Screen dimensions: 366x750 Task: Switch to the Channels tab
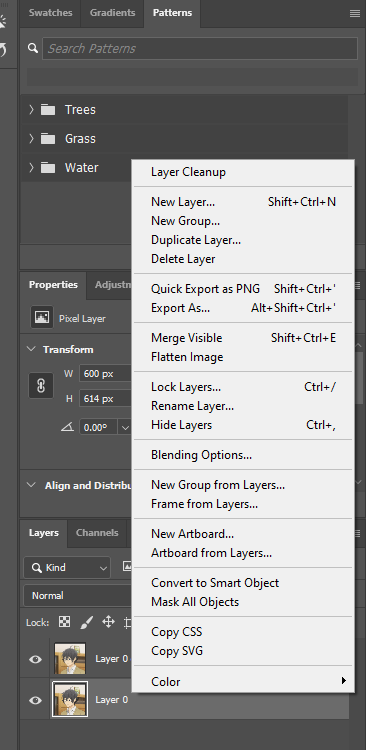(97, 532)
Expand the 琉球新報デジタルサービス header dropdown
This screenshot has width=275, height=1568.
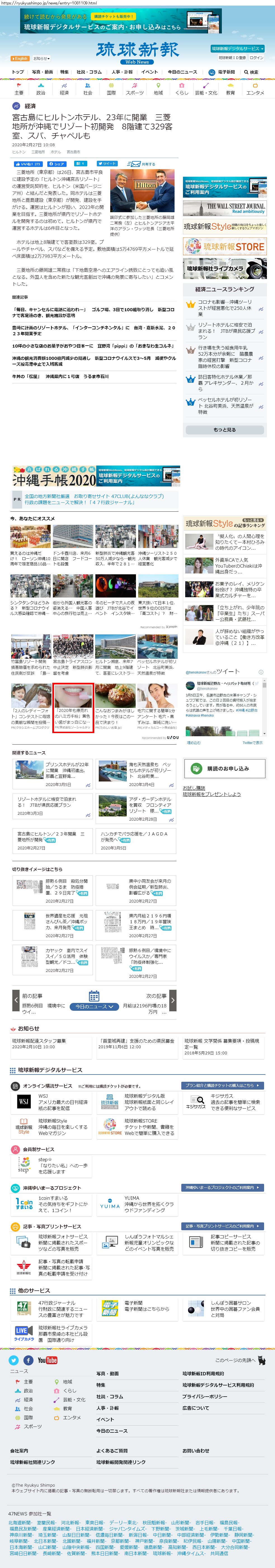point(237,48)
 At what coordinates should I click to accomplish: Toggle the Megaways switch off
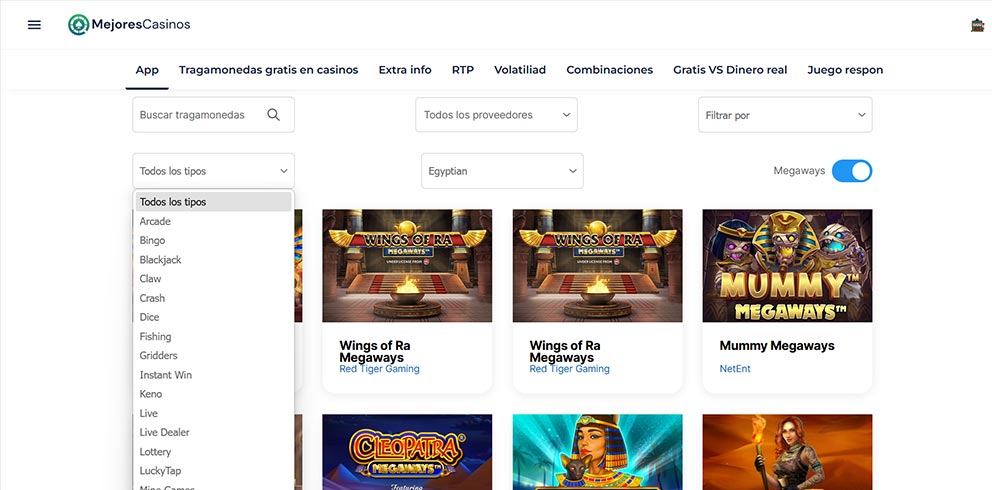[x=852, y=171]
——
** Required work **
Show each line above that contains the word "header".

** Correct response **
Expand the 琉球新報デジタルサービス header dropdown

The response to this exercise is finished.